Individuals eligible for the credit can receive the entire annual amount at the end of the year, reducing taxes owed or increasing their refunds. Successfully experiencing Health insurance planning in USA. However, when people enroll in the plan, most arrange to have advance payments of the credit applied to their monthly premiums due. While the advance payments are convenient for plan participants, they can significantly alter your ultimate tax liabilities if your circumstances change during the year. Therefore, tax planning in USA is important.
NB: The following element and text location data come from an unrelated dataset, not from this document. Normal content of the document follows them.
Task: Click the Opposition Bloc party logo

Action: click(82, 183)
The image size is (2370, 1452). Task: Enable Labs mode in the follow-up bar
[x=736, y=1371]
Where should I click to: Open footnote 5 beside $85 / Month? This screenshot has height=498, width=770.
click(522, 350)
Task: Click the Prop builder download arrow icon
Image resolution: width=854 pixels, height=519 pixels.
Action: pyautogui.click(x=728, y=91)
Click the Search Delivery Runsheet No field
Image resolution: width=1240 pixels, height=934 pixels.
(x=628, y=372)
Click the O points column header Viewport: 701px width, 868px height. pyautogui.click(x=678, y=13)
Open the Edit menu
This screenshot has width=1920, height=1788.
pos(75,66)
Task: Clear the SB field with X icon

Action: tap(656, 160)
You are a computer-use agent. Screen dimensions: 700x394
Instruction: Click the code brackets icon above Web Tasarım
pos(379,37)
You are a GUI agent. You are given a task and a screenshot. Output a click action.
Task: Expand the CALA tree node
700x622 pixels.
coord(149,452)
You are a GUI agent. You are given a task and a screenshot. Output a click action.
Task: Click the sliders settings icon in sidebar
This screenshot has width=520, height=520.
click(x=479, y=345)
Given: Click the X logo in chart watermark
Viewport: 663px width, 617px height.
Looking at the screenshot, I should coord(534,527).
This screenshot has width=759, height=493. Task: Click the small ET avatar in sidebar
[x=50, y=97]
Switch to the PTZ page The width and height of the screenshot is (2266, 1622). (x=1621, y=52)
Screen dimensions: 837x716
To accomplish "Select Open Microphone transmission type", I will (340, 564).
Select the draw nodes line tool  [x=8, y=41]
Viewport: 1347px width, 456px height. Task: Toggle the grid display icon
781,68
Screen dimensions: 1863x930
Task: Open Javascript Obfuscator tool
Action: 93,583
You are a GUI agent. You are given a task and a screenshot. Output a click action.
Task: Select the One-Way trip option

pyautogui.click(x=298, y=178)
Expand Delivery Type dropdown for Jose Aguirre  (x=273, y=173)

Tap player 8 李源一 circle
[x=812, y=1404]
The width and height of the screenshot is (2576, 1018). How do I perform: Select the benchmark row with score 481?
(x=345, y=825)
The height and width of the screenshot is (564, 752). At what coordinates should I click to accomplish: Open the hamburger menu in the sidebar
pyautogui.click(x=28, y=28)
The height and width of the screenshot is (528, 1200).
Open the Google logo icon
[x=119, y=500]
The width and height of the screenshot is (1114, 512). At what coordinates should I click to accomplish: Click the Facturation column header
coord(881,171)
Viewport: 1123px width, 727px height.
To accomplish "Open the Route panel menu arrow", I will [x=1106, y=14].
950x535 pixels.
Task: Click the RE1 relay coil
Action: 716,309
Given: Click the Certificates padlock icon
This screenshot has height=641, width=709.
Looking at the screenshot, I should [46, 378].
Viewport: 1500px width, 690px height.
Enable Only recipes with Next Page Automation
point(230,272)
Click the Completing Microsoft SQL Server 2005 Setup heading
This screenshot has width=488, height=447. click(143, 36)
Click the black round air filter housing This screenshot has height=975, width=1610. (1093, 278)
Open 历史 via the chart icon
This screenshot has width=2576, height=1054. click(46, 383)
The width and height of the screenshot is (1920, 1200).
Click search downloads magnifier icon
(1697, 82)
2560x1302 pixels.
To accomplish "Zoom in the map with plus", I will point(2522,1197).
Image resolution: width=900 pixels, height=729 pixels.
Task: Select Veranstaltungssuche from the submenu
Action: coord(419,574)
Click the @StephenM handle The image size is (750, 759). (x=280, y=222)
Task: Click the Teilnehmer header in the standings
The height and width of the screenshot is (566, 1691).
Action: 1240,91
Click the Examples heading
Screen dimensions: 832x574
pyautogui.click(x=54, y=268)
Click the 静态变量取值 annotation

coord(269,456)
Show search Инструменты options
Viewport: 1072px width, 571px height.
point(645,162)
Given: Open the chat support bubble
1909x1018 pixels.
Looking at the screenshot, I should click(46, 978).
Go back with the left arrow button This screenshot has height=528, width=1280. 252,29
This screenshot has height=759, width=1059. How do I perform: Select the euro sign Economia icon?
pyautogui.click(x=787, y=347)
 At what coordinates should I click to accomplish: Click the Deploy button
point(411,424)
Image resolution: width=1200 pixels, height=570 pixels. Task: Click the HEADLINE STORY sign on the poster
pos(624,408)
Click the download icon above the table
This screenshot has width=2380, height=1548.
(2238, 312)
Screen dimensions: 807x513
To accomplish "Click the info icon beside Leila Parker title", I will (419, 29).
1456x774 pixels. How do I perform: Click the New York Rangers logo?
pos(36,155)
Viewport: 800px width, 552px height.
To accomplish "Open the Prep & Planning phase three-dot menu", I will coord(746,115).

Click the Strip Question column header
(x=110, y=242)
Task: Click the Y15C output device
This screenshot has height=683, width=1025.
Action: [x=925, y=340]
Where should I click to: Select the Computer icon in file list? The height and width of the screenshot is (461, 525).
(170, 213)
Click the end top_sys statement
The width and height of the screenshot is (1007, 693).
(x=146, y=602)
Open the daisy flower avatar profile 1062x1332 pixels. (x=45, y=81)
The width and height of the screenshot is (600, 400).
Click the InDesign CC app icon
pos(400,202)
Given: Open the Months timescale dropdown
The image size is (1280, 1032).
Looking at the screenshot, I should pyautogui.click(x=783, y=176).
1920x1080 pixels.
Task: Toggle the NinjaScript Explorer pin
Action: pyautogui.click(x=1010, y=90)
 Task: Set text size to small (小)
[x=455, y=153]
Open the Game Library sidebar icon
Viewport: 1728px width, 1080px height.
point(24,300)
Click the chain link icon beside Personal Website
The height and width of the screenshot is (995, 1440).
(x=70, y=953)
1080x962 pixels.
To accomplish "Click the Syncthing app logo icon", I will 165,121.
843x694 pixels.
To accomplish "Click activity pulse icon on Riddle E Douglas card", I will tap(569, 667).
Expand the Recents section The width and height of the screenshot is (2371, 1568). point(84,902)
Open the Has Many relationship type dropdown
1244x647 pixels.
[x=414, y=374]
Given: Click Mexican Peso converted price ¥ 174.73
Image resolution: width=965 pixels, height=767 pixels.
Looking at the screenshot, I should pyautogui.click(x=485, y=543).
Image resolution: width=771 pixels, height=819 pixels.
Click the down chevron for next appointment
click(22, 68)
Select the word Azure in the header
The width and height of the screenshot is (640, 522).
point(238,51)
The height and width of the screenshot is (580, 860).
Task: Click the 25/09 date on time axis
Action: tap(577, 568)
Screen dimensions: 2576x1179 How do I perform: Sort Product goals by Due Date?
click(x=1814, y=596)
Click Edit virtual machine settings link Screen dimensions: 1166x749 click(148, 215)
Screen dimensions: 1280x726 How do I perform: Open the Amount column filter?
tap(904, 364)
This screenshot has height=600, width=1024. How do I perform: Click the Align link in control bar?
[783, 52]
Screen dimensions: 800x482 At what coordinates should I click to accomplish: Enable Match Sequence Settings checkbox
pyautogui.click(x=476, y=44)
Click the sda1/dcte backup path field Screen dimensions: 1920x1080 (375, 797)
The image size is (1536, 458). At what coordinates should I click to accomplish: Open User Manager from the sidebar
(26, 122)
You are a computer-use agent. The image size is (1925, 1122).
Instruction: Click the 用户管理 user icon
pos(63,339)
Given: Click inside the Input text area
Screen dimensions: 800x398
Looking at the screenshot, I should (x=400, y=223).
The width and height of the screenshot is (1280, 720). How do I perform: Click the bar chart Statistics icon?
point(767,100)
“If you got a raise, or perhaps your spouse got a part-time job or a dependent left the household, it impacts the amount of credit you’re eligible for,” said Gibson. “If advance payments were applied to your premiums, you could end up owing at the end of the year.” On the flip side, if you had a child last year, were laid off or otherwise saw your income fall — a significant possibility for many lower-income Americans last year — you may be eligible to receive additional credit on your tax return this year. Either way, if you don’t like surprises at tax-filing time, it pays to promptly report all changes to your income and family circumstances to ensure that the advance payments accurately reflect your life profile. Hence, insurance plan in USA so that you don’t end up in debt. Any updates can be made through an account at the HealthCare.gov website, by phone with your marketplace call center or in person. If you received advance payments of the credit through the year, you are required to reconcile the amounts with what you are ultimately eligible for by completing Form 8962 with your tax return.”